BRIEF >> Please report every line of the listing below that has the word "agent" in it.

MATERIALS PROVIDED >>
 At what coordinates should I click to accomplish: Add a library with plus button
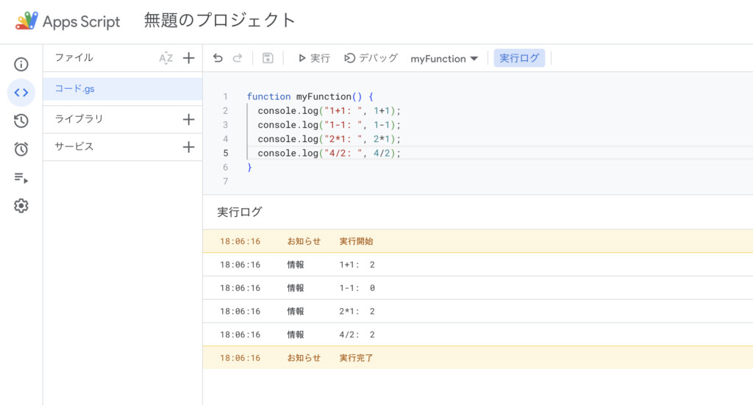coord(188,119)
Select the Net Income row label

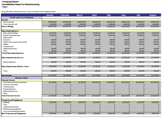coord(6,75)
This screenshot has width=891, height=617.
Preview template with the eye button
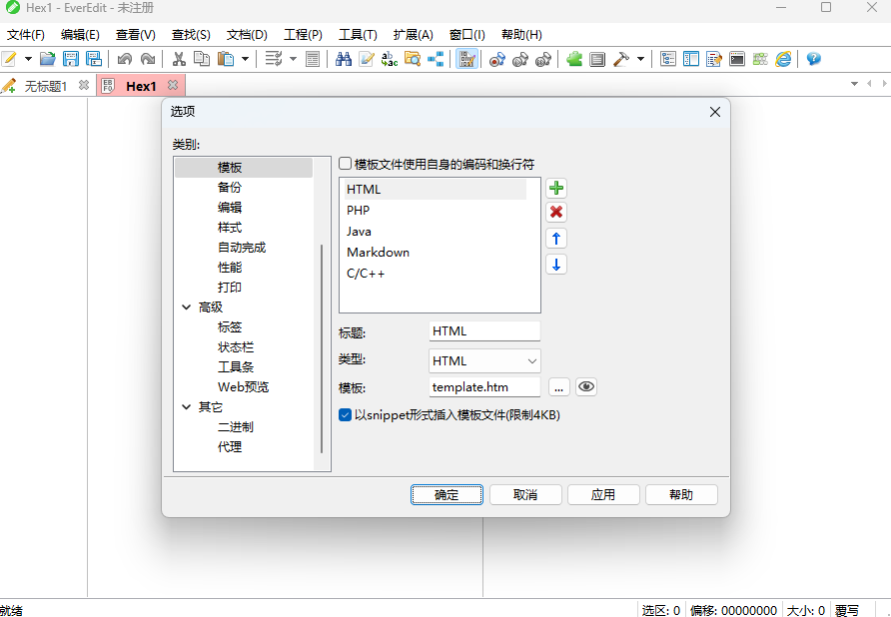[586, 386]
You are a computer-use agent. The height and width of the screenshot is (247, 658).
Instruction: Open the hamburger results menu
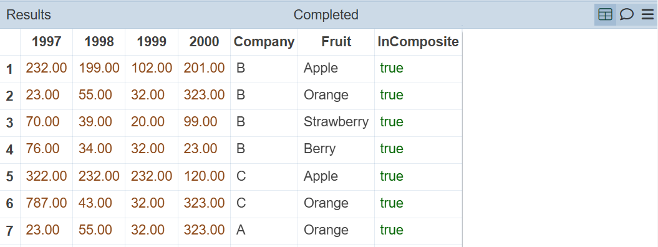(647, 15)
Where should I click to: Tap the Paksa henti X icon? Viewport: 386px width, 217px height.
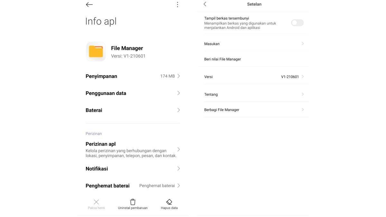point(96,202)
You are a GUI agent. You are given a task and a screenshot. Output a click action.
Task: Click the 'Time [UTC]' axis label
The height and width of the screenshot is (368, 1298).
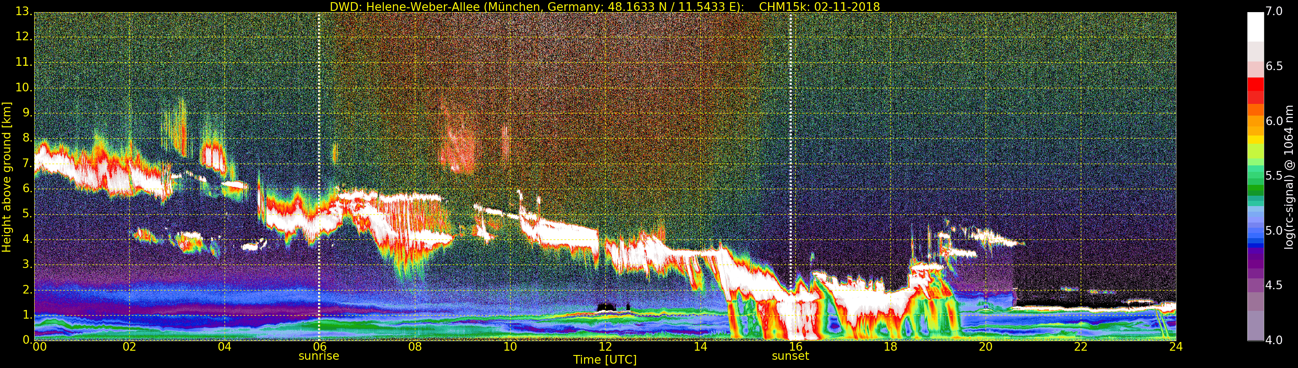click(x=605, y=360)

ANSWER TO THIS EXERCISE >>
You are a computer-use agent. The height and width of the screenshot is (247, 658).
You are a GUI agent. You are given a task and a screenshot. Output a click action.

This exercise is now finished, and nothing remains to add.